== TEXTO FORNECIDO ==

O caminho que a Covid-19 fez na sociedade portuguesa expôs de forma ainda mais alarmante as profundas assimetrias e desigualdades económicas, muitas delas incompreensivelmente ignoradas na hora do desconfinamento.

O milagre português que ajudara Portugal a manter os números do contágio controlados depressa  desmoronou na região de Lisboa e Vale do Tejo, que apresenta realidades distintas e imensos desafios demográficos e habitacionais. Com ele desmoronou também uma certa arrogância precipitada por parte dos nossos governantes, demasiado rápidos em firmar acordos para garantir a realização de eventos globais em Portugal, como a Web Summit e a final da Liga dos Campeões.

===
== MATERIAL FORNECIDO ==

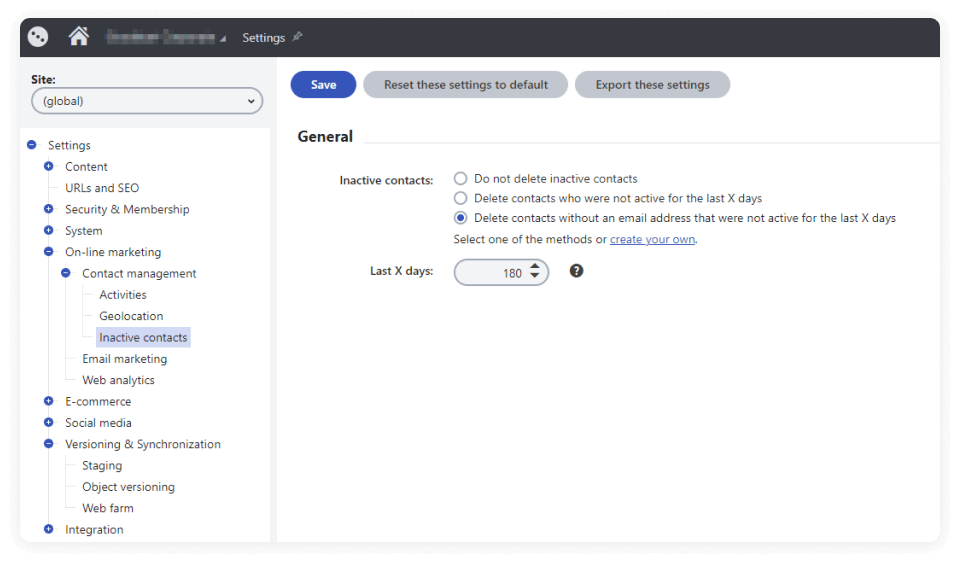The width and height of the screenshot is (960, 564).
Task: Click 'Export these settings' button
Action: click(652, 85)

===
== MATERIAL FORNECIDO ==

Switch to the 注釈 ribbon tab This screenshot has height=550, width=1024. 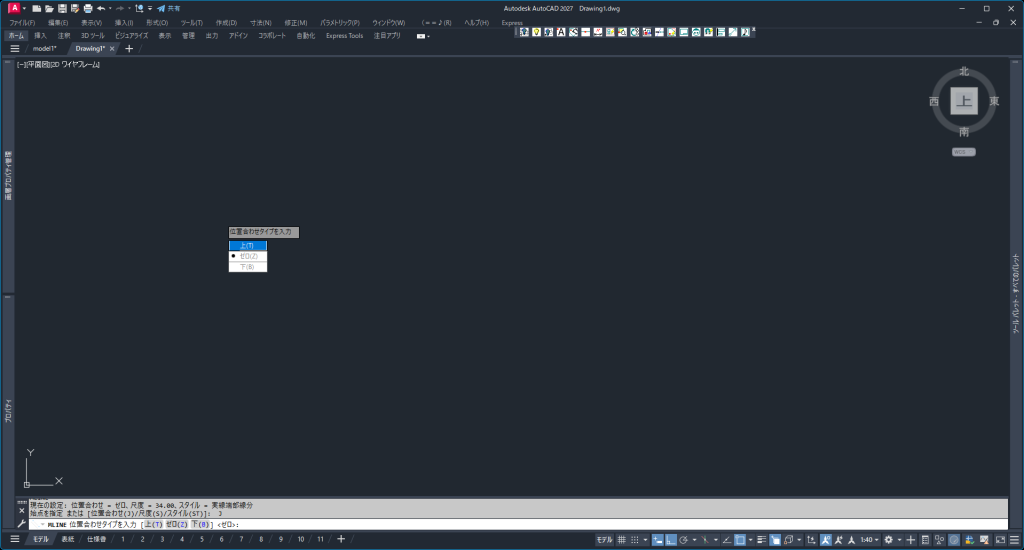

===

O QUE FAZER ::
1. Responda a estas perguntas com base no texto sobre a Covid-19 em Portugal:
(a) Em que região desmoronou o milagre português?
(b) Que eventos globais são referidos como exemplo?
(c) O que expôs, de forma ainda mais alarmante, o caminho da Covid-19 na sociedade portuguesa?
2. No texto sobre a Covid-19 em Portugal, em que assenta a acusação de arrogância feita aos governantes? Explique em uma a três frases.
3. Continue o texto sobre a Covid-19 em Portugal a partir da última frase apresentada.

RESPOSTAS POR ORDEM ::
1.
(a) Na região de Lisboa e Vale do Tejo.
(b) A Web Summit e a final da Liga dos Campeões.
(c) As profundas assimetrias e desigualdades económicas.

2. Os governantes foram demasiado rápidos a firmar acordos para garantir a realização de eventos globais em Portugal, como a Web Summit e a final da Liga dos Campeões. Com o desmoronar do milagre português na região de Lisboa e Vale do Tejo, essa arrogância precipitada também desmoronou.

3.
A pressão imensa a que a DGS terá sido submetida para a reabertura económica terá causado algum desnorte na estratégia pós-quarentena, numa fase em que se considerava que o pior já tinha passado. Mas nada é linear ou previsível nos caminhos sinuosos da Covid-19 e continuamos a navegar por águas não-cartografadas, rumo a um horizonte cheio de incertezas.

No ponto crítico em que se encontra a evolução da pandemia a nível global, com o recrudescimento de novos casos em fase de desconfinamento, tornou-se óbvio que o desafio de encontrar uma política equilibrada de saúde pública, no âmbito de uma gradual retoma económica, seria sempre um processo muito mais lento e difícil do que inicialmente esperado.

Mais do que nunca, precisamos de uma visão estratégica a médio e longo prazo que permita ao mundo adaptar-se facilmente, e sem danos, a um planeta sujeito a grandes convulsões cada vez com maior frequência. Estamos expostos a um cenário, num futuro próximo, marcado por um desfilar de constantes hecatombes, entre terramotos, incêndios, novas pandemias e cheias, ou mesmo acidentes nucleares.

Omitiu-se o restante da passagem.